- **Instructions to follow**: Give every line from the entries that contains "Given".

- **Stored entries**:
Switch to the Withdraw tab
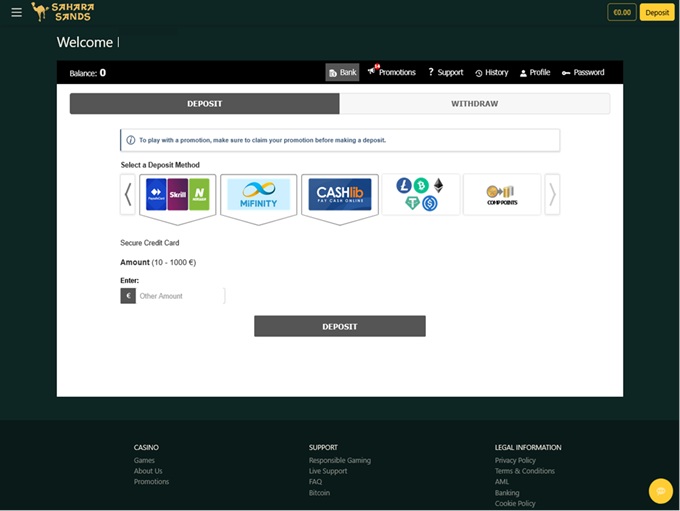 pos(474,103)
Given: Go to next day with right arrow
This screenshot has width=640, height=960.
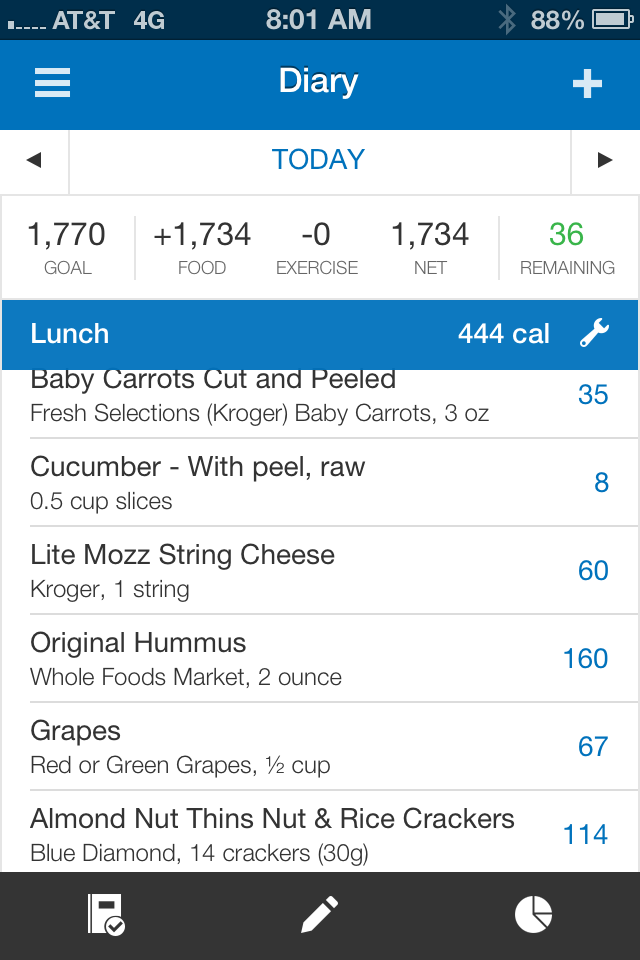Looking at the screenshot, I should 605,160.
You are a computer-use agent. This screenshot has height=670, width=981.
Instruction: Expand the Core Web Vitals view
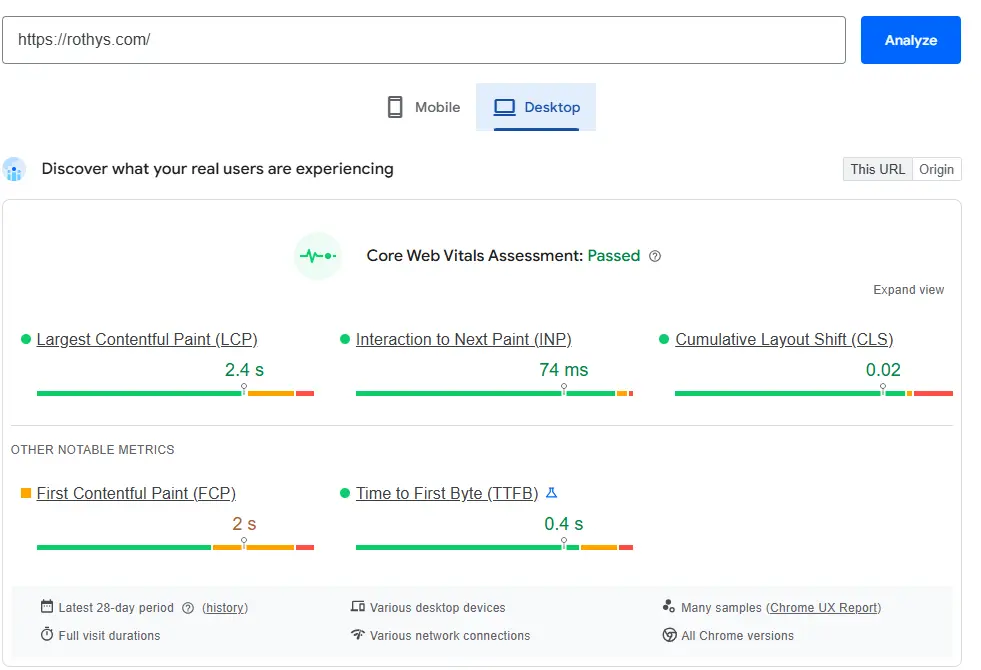(908, 290)
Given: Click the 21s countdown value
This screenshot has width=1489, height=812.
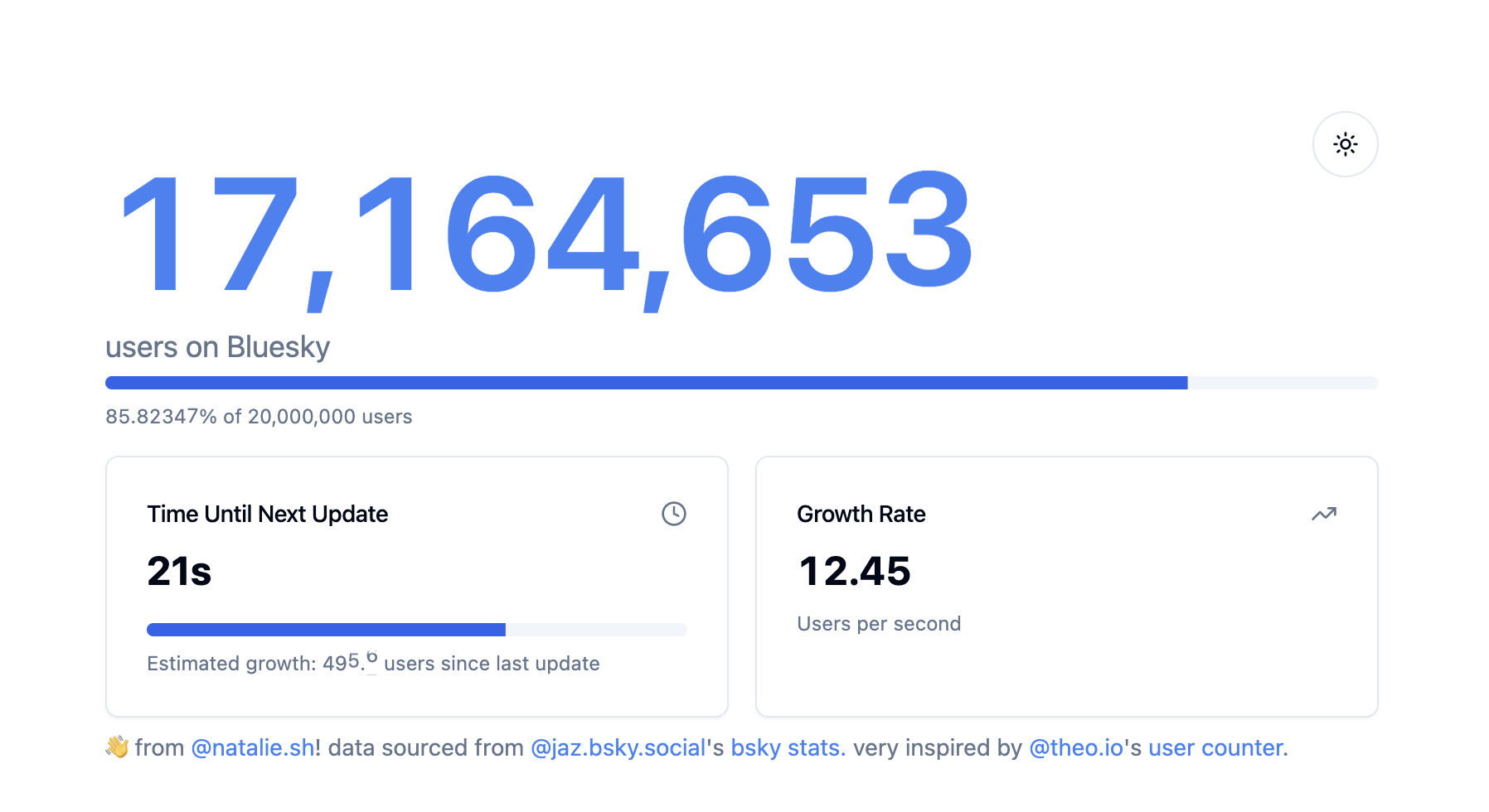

- **Exercise output**:
Given: Go to next day with right arrow
Given: Click the 21s countdown value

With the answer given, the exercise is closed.